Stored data
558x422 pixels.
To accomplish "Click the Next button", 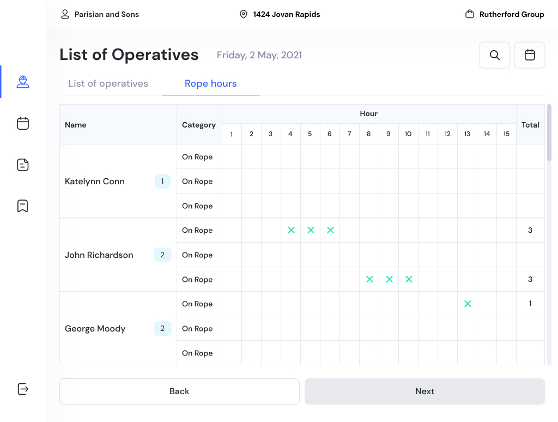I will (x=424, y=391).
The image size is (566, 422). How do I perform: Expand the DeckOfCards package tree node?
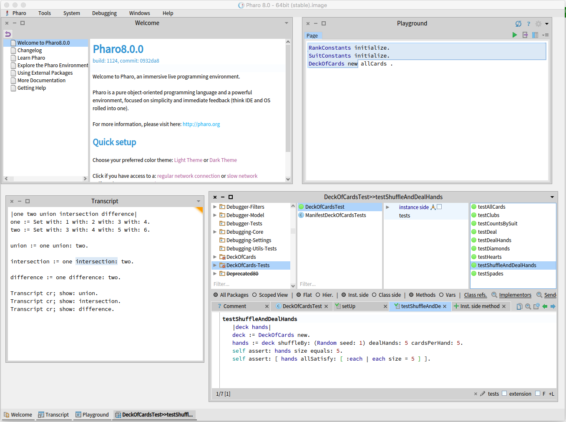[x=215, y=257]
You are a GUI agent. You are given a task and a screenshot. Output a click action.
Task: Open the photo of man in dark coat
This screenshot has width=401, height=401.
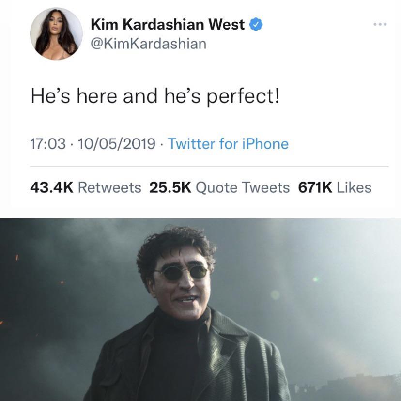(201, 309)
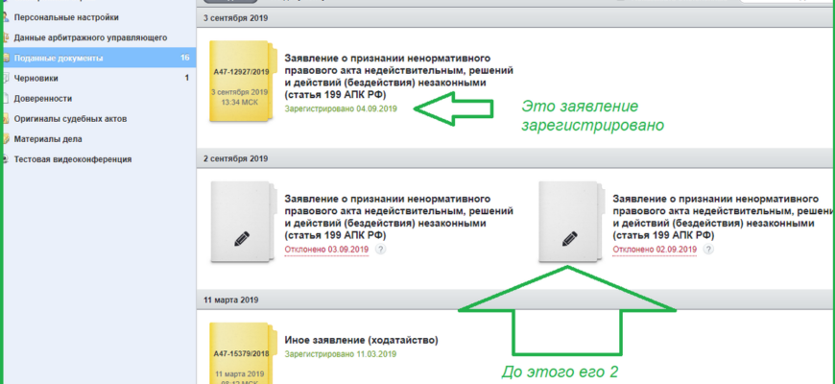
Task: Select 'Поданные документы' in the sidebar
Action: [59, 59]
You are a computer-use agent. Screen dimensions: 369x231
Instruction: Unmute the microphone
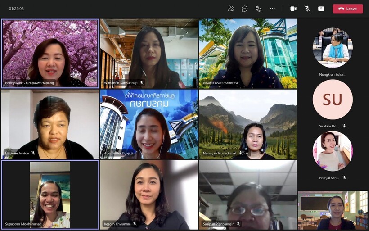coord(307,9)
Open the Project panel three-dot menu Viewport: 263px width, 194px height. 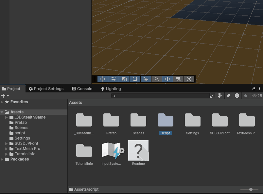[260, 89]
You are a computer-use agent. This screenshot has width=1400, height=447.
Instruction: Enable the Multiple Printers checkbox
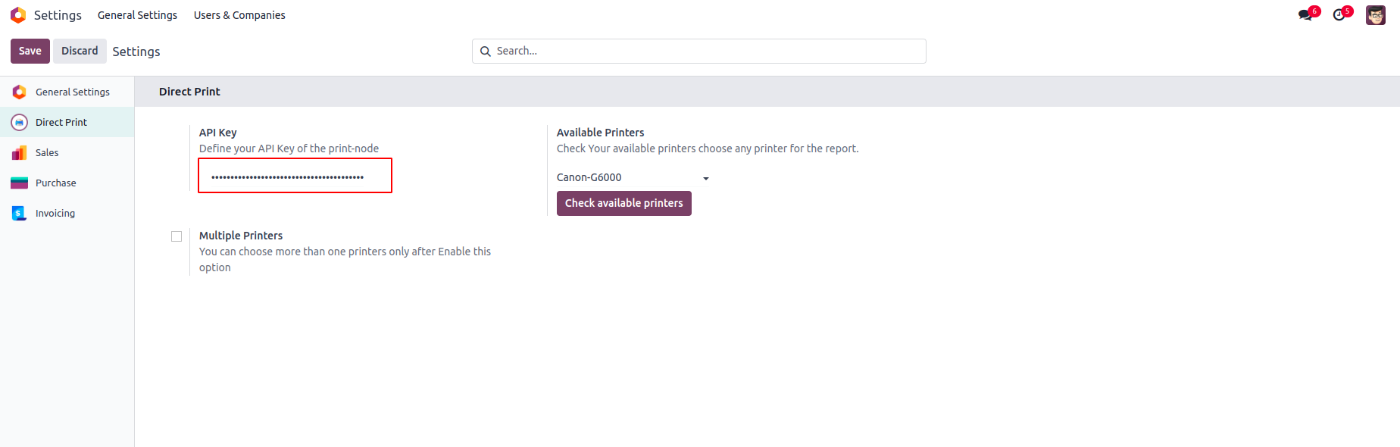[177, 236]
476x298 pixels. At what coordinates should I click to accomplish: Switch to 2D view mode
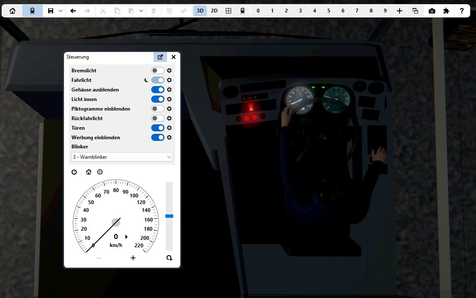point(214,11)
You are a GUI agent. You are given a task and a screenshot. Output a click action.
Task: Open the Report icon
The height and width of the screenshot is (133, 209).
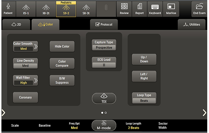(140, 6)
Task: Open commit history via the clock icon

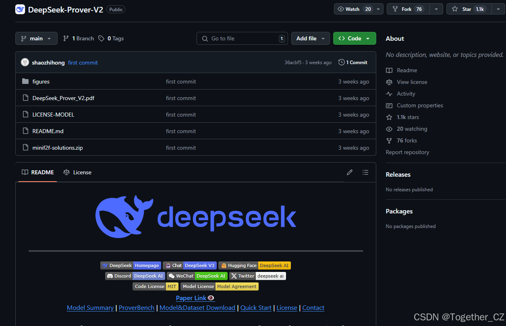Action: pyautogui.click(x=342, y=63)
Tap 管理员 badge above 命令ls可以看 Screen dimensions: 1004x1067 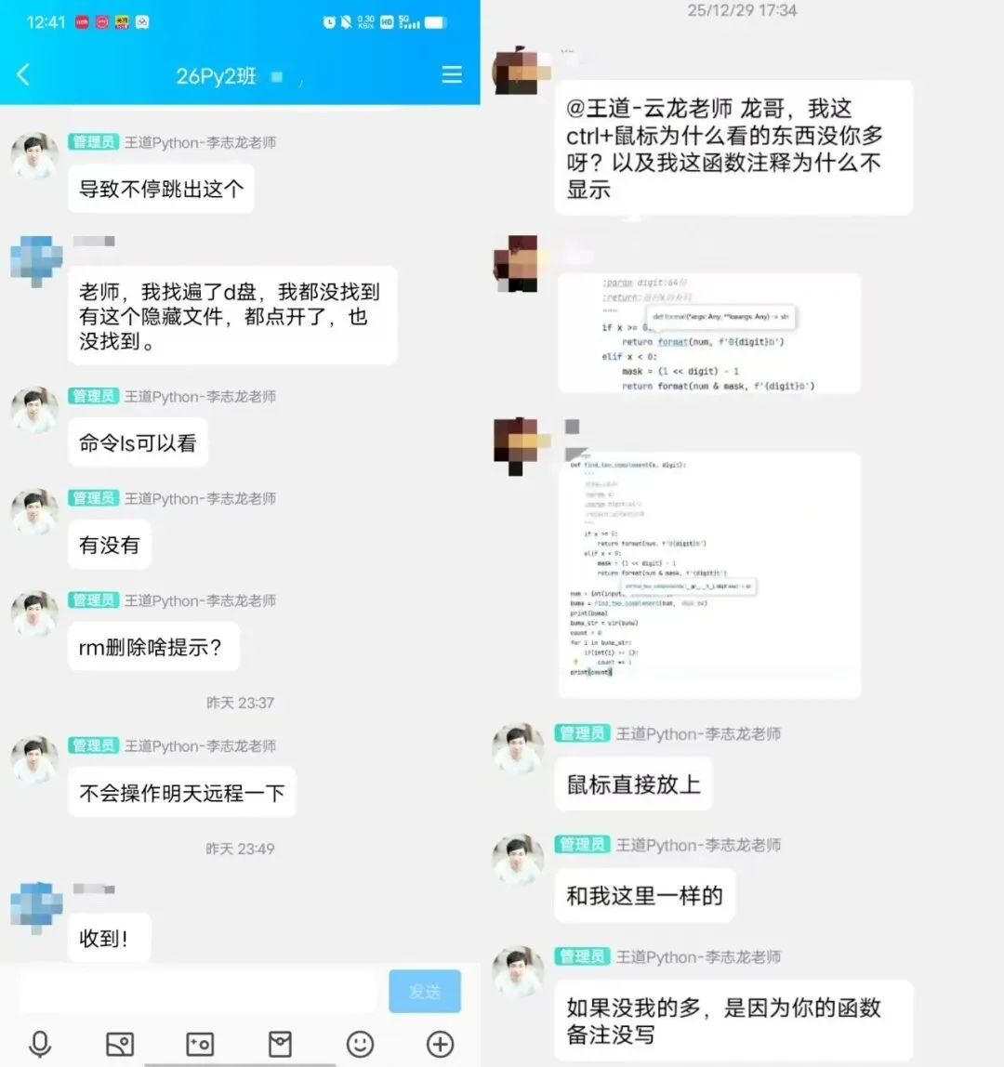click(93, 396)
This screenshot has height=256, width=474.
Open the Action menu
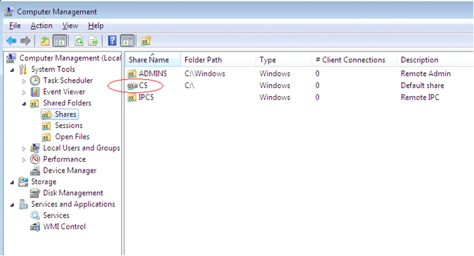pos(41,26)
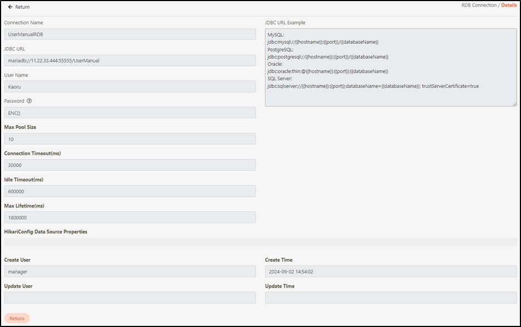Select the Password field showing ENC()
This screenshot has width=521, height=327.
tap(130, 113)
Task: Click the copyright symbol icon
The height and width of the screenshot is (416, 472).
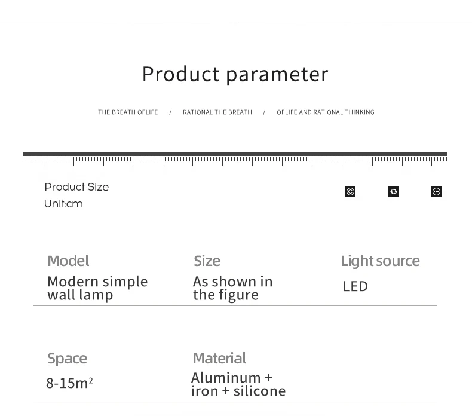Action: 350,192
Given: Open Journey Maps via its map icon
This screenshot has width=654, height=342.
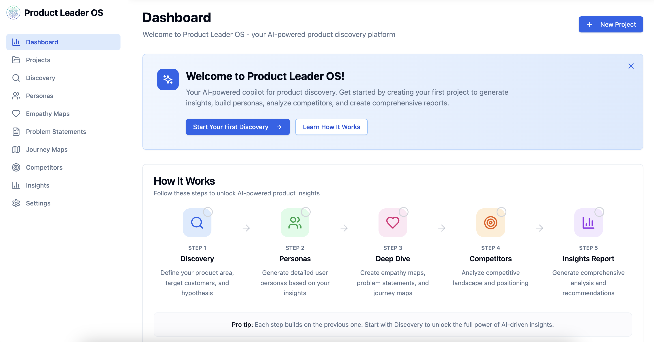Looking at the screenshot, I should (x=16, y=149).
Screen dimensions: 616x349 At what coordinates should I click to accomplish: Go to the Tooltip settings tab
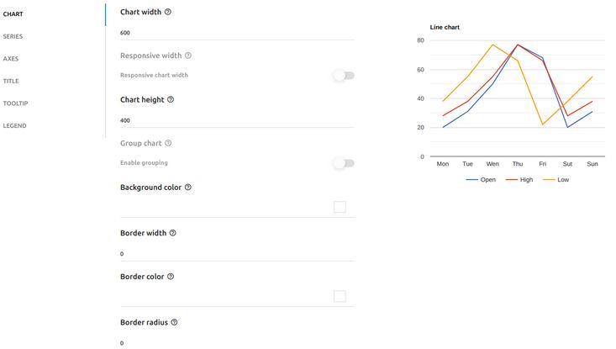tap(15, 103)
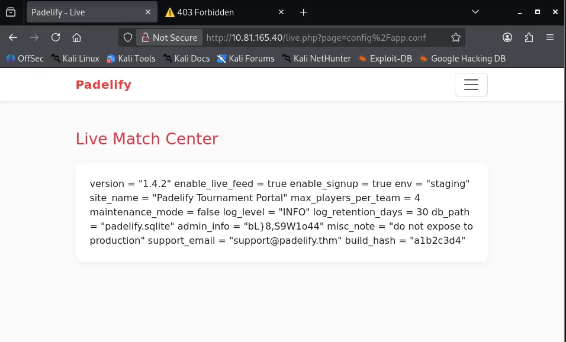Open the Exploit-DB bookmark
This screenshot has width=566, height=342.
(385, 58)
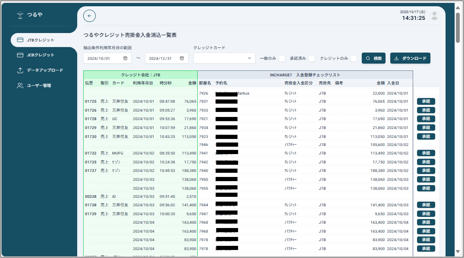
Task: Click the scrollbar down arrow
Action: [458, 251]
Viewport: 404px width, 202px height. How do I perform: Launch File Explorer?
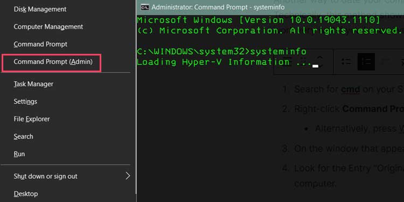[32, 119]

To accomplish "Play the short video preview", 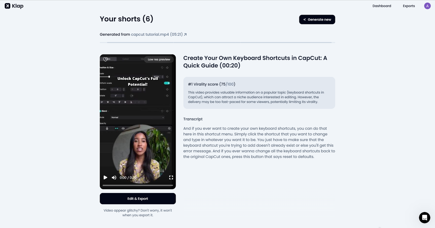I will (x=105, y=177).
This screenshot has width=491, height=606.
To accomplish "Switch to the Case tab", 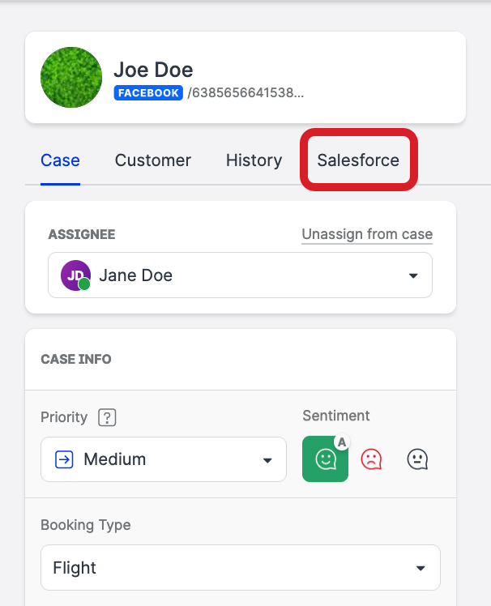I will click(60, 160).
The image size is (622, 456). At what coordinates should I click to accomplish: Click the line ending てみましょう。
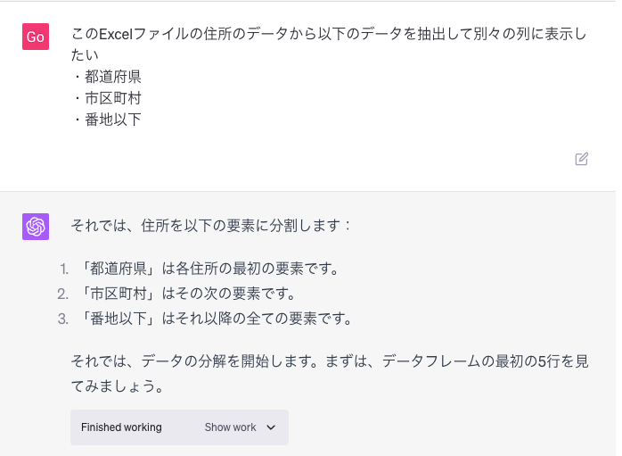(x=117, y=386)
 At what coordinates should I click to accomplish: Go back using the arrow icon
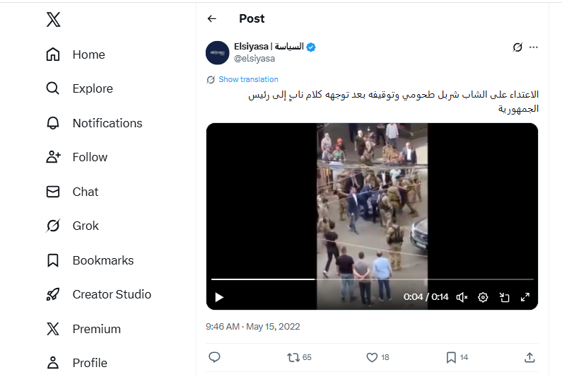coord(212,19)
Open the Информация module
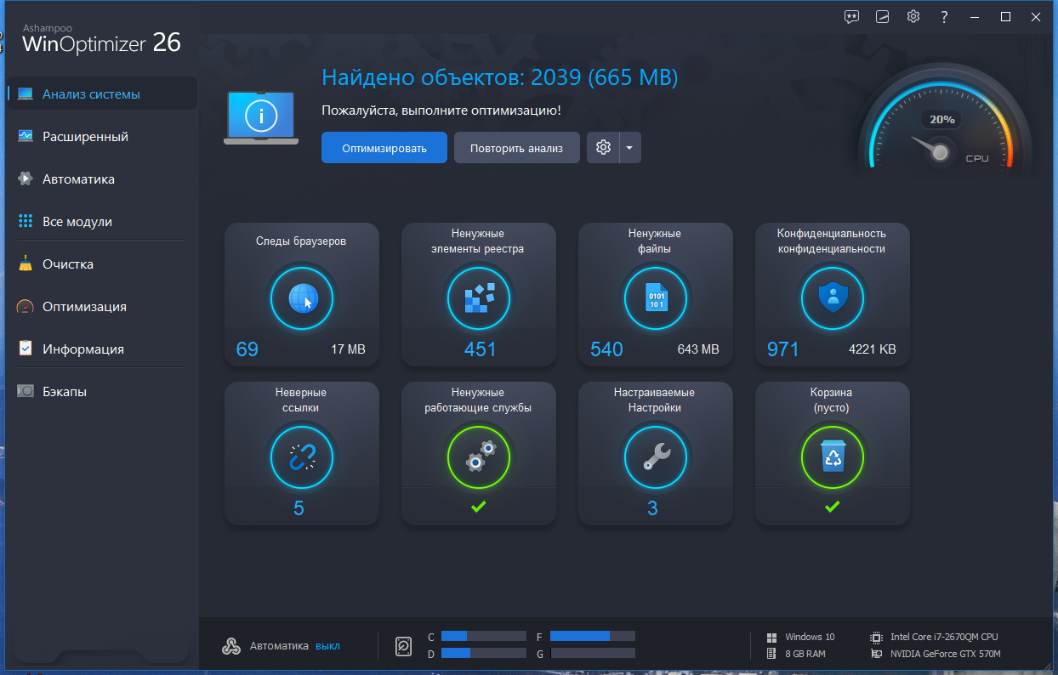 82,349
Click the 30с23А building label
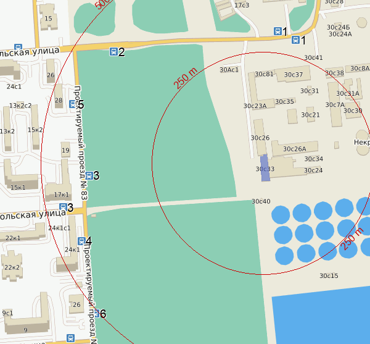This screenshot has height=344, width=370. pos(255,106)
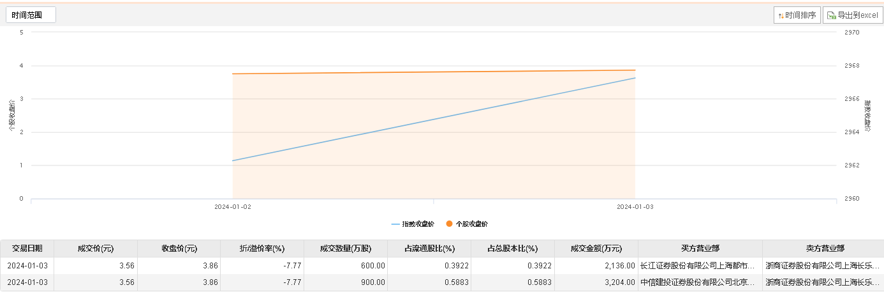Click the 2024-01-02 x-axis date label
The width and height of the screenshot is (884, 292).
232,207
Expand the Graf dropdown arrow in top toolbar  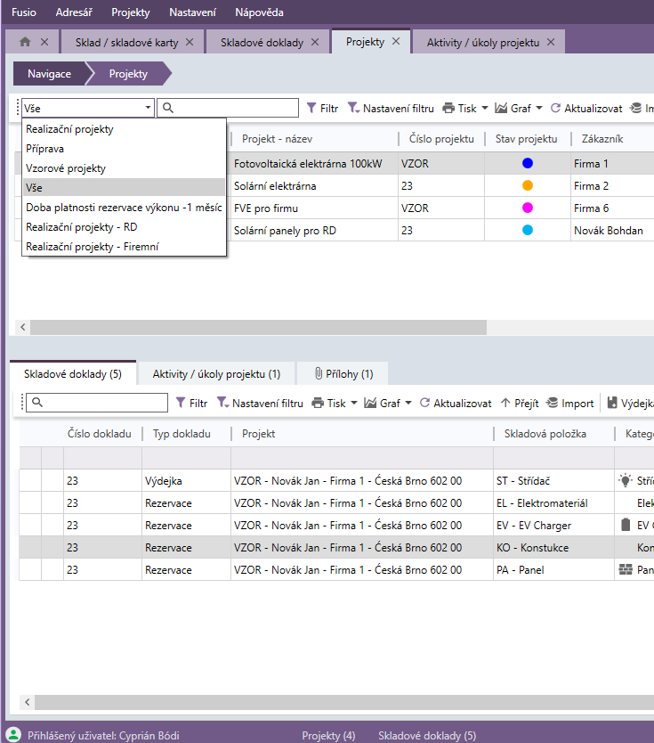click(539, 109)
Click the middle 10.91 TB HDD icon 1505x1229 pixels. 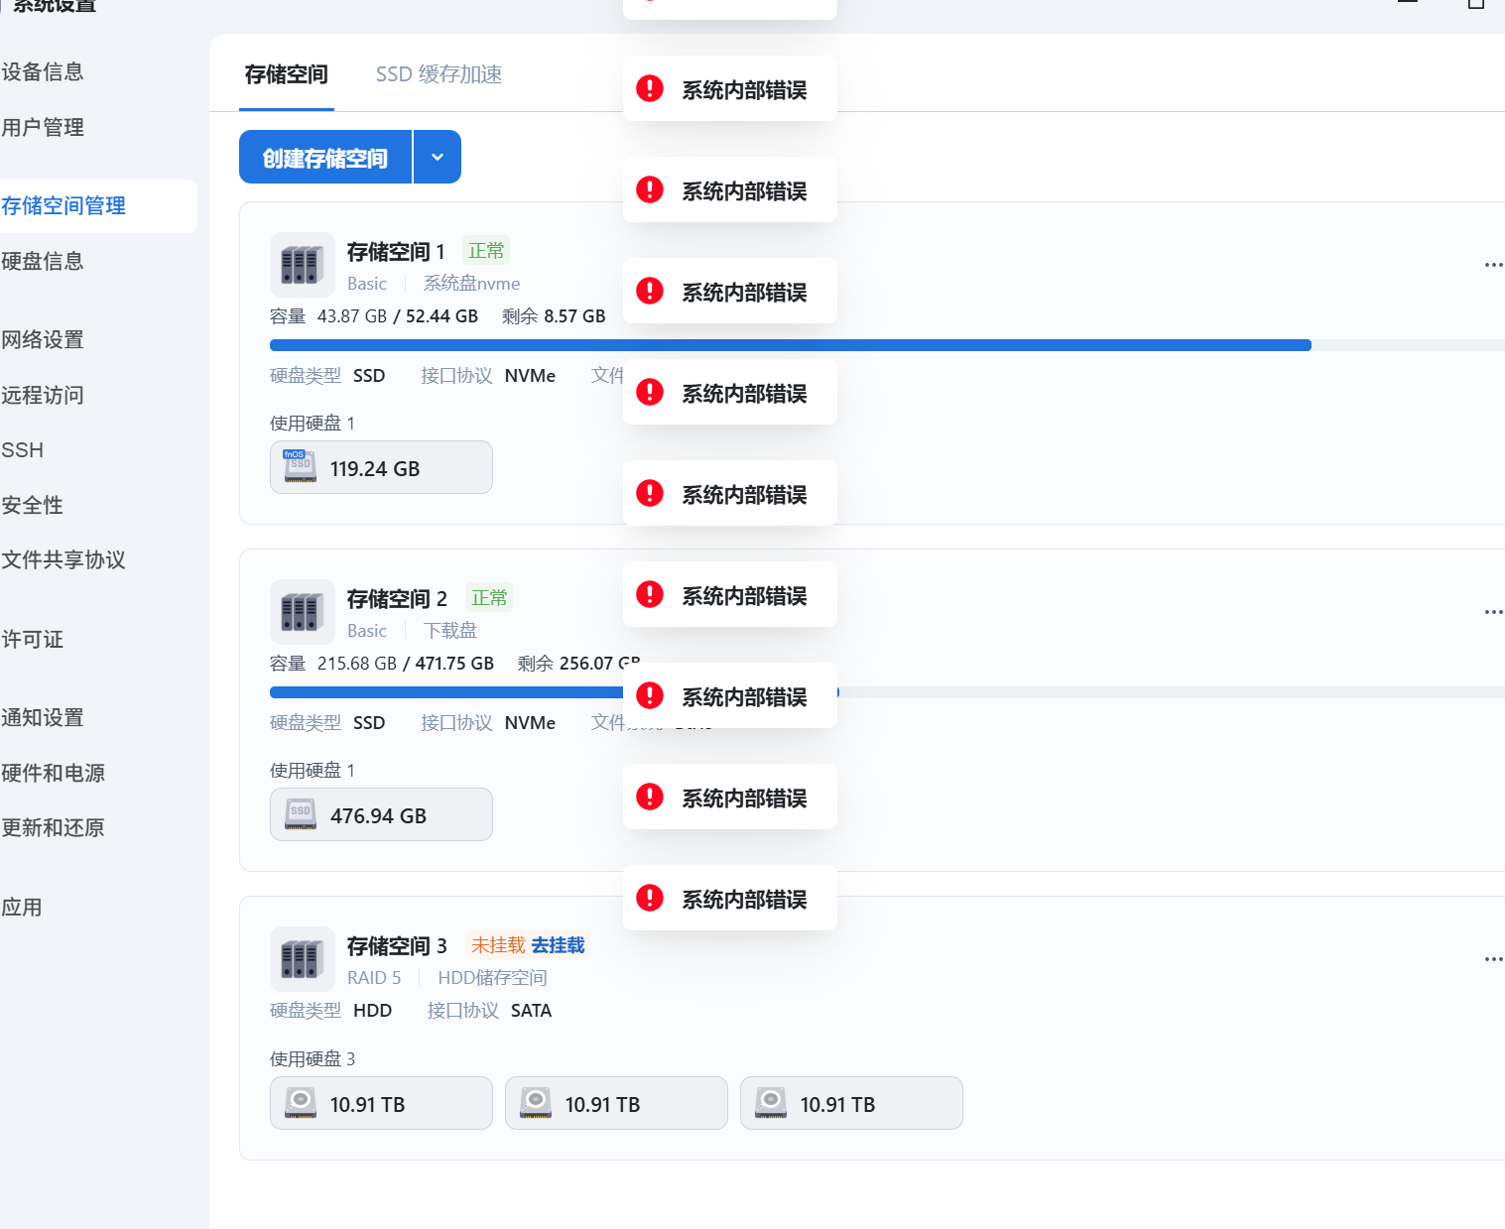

### PROBLEM STATEMENT
Return each line from the records that includes the word "computer".

### EXERCISE ANSWER
You are a computer-use agent. Screen dimensions: 369x231
You are a computer-use agent. This screenshot has width=1400, height=447.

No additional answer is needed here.